2. Aux termes du 1 de l'article 231 du code général des impôts dans sa rédaction applicable aux impositions en litige : " Les sommes payées à titre de rémunérations sont soumises à une taxe sur les salaires (...) à la charge des personnes ou organismes (...) qui paient ces rémunérations lorsqu'ils ne sont pas assujettis à la taxe sur la valeur ajoutée ou ne l'ont pas été sur 90 % au moins de leur chiffre d'affaires au titre de l'année civile précédant celle du paiement desdites rémunérations. L'assiette de la taxe due par ces personnes ou organismes est constituée par une partie des rémunérations versées, déterminée en appliquant à l'ensemble de ces rémunérations le rapport existant, au titre de cette même année, entre le chiffre d'affaires qui n'a pas été passible de la taxe sur la valeur ajoutée et le chiffre d'affaires total. (...) ". Il résulte de ces dispositions éclairées par les travaux préparatoires des textes dont elles sont issues, que sont redevables de la taxe sur les salaires les personnes ou organismes dont le total des recettes et autres produits n'a pas été soumis à la taxe sur la valeur ajoutée ou n'y a pas été soumis sur au moins 90 % de son montant, que ces recettes et autres produits correspondent en tout ou partie à des opérations exonérées de taxe sur la valeur ajoutée ou à des opérations situées hors du champ d'application de cette taxe.

3. D'une part, lorsque les activités d'une entreprise sont, pour l'exercice de ses droits à déduction de la taxe sur la valeur ajoutée, réparties en plusieurs secteurs distincts au sens des articles 213 et 209 successivement applicables, de l'annexe II au code général des impôts, la taxe sur les salaires doit être déterminée par secteur d'activité, en appliquant aux rémunérations des salariés affectés spécifiquement à chaque secteur le rapport d'assujettissement propre à ce secteur. L'activité d'une entreprise peut être répartie en secteurs distincts si les services de l'entreprise peuvent être utilisés indépendamment les uns des autres, s'ils comportent la mise en oeuvre de techniques et de moyens de production séparés et s'ils font l'objet d'une comptabilisation distincte.

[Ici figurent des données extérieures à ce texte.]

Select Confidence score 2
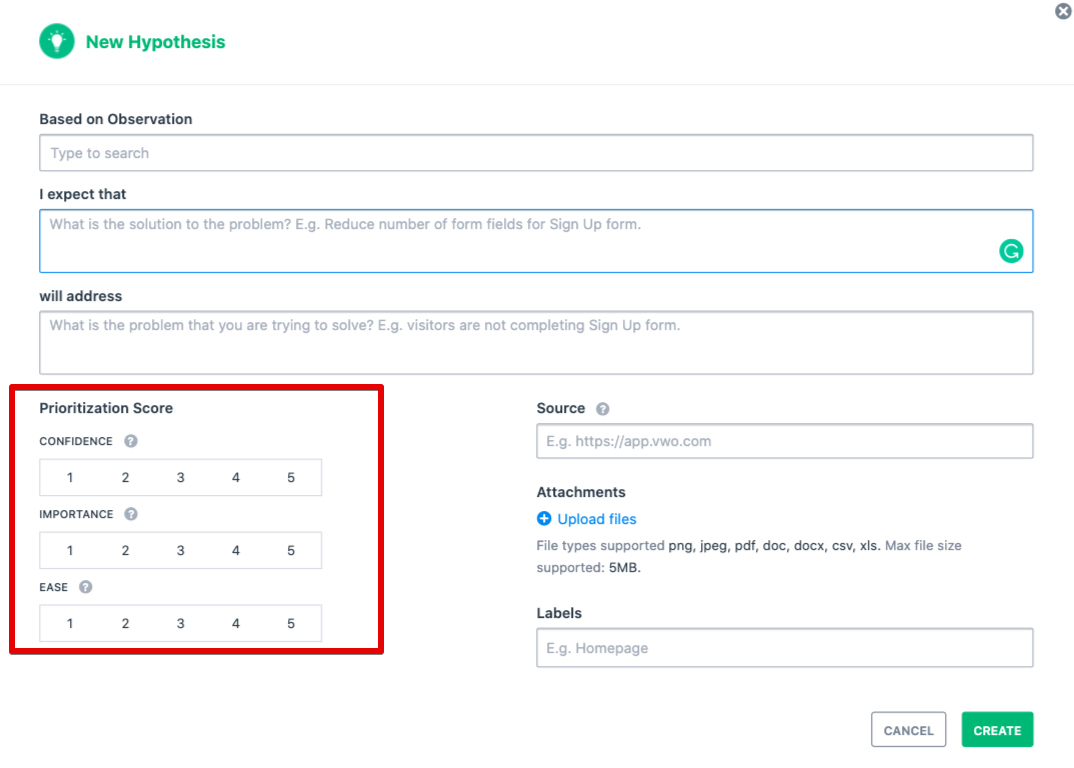 pos(125,478)
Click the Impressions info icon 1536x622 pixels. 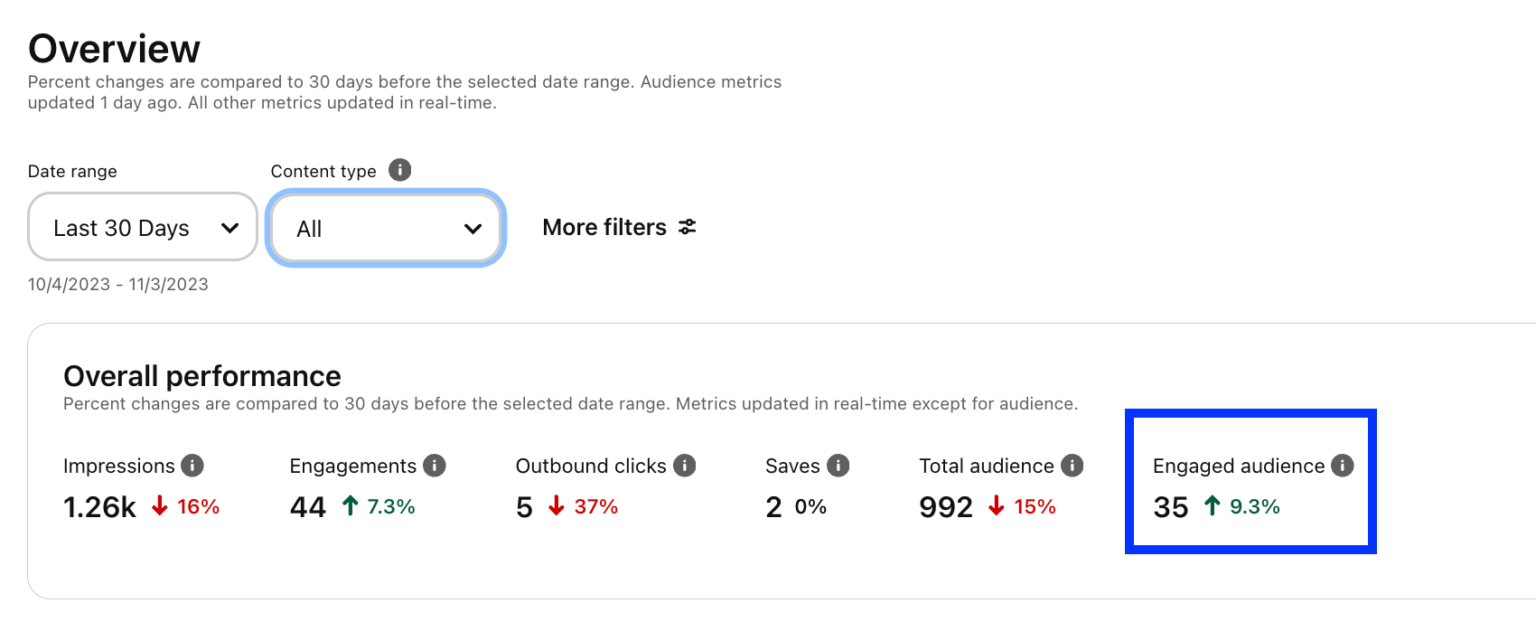point(194,465)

4. D'autre part, le président du directoire et le directeur général d'une société anonyme ou d'une société par actions simplifiée, à directoire et conseil de surveillance, sont investis, en vertu des articles L. 225-64 et L. 225-66 du code de commerce, d'une responsabilité générale dans la gestion de la société. S'agissant d'une société holding, ces pouvoirs s'étendent en principe au secteur financier, même si le suivi des activités est sous-traité à des tiers ou confié à des salariés spécialement affectés à ce secteur et si le nombre des opérations relevant de ce secteur est très faible. Toutefois, s'il résulte des éléments produits par l'entreprise que certains de ses dirigeants n'ont pas d'attribution dans le secteur financier, notamment lorsque, compte tenu de l'organisation adoptée, l'un d'entre eux est dépourvu de tout contrôle et responsabilité en la matière, la rémunération de ce dirigeant doit être regardée comme relevant entièrement des secteurs passibles de la taxe sur la valeur ajoutée, et, par suite, comme placée hors du champ de la taxe sur les salaires.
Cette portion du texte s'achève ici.